Former dictator Manuel Noriega suing ‘Call of Duty’ makers


Marines of Company D, 2nd Light Armored Infantry Battalion, stand guard with their LAV-25 light armored vehicles outside a destroyed Panamanian Defense Force building during the first day of Operation Just Cause. (Defense Department photo by PH1 Elliot)

The 80-year-old former dictator of Panama, Manuel Noriega, might be sticking to Pac-Man from here on out.

The onetime star of the 1989 U.S.-led invasion of Panama is suing Santa Monica, Calif.-based video game publisher Activision Blizzard Inc. for using his name and likeness without permission in the 2012 blockbuster video game hit: “Call of Duty: Black Ops II.”

The lawsuit, filed Tuesday in Los Angeles County Superior Court, alleges that the game portrays him as “a kidnapper, murderer and enemy of the state,” the Los Angeles Times reports.

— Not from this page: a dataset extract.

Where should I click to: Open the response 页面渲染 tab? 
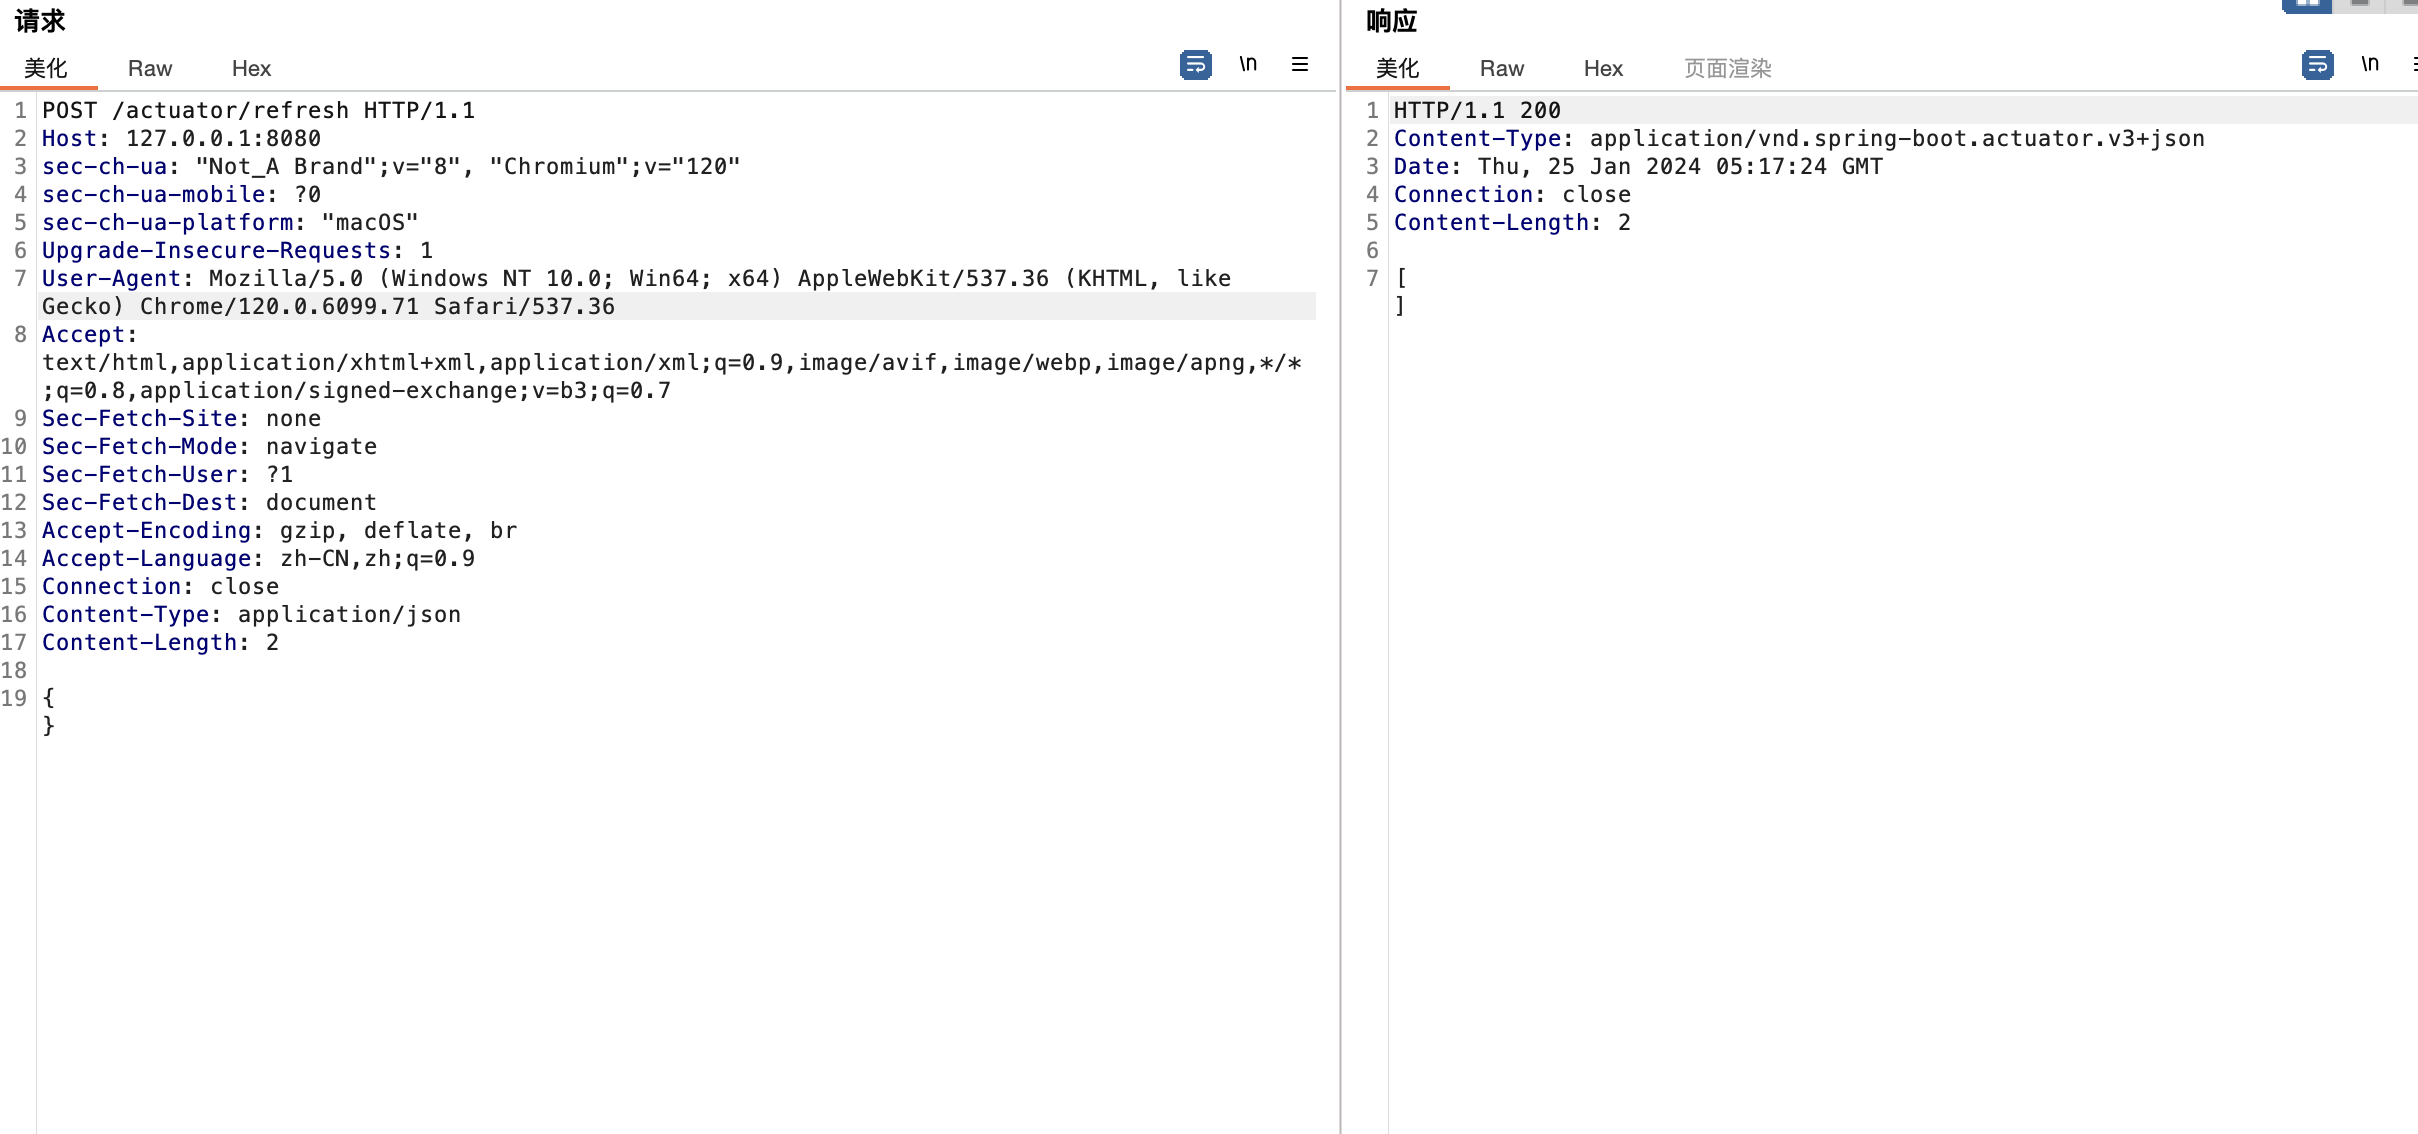coord(1727,68)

Noriega took control of Panama in 1983 and was deposed in 1989 when he was captured during the U.S.-led operation “Operation Just Cause.” After more than a decade in prison, he was released back to Panama in 2011, where he currently resides in a hospital.

In the game, Noriega goes by the call sign “False Prophet” and on numerous occasions betrays the game’s protagonist and shoots his own soldiers.

Noriega is apparently also upset that his character was used to “heighten realism” in the game, something he believes that helped increase the games sales.

Black Ops II netted more than $1 billion in less than a month after its release.

Thomas Gibbons-Neff is a Washington Post contributor and a former U.S. infantry Marine.